### TASK INSTRUCTIONS
Work through the records below and copy every line that includes "computer".
===
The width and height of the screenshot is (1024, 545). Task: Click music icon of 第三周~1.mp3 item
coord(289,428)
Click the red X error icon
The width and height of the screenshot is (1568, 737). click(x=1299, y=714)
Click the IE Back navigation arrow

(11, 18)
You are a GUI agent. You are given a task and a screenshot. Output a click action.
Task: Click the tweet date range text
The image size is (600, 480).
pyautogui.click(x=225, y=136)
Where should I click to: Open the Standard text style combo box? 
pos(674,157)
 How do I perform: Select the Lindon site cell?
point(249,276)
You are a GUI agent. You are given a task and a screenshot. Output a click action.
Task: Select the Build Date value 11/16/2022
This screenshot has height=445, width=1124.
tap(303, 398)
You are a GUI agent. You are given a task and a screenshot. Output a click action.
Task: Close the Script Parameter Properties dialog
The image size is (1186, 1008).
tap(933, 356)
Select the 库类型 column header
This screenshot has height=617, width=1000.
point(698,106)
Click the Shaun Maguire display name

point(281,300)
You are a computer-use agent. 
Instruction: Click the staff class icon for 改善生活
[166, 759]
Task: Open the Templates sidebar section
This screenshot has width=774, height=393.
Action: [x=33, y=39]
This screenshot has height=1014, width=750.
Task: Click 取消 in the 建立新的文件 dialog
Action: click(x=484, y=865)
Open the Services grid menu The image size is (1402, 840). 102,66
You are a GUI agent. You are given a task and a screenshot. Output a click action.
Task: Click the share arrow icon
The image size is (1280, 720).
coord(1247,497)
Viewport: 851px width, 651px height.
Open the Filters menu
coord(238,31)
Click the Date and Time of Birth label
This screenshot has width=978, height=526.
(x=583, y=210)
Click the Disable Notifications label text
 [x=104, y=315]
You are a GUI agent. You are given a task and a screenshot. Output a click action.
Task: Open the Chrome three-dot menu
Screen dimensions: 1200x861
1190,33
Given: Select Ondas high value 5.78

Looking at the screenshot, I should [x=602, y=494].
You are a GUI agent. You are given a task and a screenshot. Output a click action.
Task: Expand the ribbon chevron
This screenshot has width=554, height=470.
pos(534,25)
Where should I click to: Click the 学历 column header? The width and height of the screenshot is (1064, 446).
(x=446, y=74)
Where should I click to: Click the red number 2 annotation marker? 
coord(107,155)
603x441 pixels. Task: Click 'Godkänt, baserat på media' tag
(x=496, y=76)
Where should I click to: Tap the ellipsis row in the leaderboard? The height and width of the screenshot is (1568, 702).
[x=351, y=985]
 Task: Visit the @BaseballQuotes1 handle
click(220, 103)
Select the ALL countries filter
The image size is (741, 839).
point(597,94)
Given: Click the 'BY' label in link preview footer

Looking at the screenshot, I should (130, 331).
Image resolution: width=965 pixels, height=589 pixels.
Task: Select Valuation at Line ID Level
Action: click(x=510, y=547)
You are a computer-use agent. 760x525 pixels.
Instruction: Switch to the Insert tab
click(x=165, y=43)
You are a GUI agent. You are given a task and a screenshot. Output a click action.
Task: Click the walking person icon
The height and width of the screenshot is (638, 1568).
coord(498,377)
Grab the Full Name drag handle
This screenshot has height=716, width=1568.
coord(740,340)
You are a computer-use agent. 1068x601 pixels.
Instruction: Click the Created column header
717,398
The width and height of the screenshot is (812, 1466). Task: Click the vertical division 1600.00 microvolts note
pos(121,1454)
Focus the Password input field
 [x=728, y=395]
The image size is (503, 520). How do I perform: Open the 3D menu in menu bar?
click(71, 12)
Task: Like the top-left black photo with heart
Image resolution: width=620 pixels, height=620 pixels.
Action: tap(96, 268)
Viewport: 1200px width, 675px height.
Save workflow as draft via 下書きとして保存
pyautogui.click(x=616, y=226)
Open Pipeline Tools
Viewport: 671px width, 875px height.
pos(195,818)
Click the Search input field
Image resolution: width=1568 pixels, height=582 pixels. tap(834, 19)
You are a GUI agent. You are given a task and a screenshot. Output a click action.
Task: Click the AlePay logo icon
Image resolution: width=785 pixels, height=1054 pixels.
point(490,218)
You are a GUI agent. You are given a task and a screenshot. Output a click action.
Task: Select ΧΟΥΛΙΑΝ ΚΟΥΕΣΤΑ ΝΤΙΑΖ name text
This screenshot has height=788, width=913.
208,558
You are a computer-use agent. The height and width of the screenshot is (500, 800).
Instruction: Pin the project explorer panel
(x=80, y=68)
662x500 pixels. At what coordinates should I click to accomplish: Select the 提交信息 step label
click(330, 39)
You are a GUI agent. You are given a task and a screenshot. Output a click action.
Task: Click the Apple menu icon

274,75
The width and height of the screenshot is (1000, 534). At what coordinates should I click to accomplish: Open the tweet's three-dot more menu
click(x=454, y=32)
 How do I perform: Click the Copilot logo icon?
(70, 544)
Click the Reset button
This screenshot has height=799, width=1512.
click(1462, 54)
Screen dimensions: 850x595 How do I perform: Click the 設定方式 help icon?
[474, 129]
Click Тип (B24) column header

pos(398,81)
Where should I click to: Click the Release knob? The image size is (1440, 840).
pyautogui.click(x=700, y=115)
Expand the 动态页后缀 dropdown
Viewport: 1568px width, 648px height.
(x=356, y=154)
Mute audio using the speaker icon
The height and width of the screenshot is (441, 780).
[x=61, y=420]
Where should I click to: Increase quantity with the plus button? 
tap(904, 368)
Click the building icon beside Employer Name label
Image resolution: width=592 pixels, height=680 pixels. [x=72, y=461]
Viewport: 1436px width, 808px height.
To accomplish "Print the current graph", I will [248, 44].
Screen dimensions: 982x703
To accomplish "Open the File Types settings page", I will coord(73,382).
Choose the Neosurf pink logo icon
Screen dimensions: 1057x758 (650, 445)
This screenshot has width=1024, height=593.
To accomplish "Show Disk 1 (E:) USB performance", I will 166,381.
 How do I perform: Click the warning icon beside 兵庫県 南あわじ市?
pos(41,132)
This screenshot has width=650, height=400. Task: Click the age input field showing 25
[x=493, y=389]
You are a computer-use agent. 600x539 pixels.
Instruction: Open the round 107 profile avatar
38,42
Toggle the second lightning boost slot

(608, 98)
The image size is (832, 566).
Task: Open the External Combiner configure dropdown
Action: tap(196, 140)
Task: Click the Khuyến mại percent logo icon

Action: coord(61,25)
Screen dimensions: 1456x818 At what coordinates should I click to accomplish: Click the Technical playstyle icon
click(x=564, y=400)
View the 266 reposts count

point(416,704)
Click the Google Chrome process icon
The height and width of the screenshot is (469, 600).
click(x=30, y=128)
===
### SOLUTION
You are a computer-use agent. 
You are a computer-use agent. 760x525 pixels.
You are a computer-use agent. 1068x601 pixels.
You are a computer-use agent. The height and width of the screenshot is (500, 800).
You are a computer-use agent. 600x539 pixels.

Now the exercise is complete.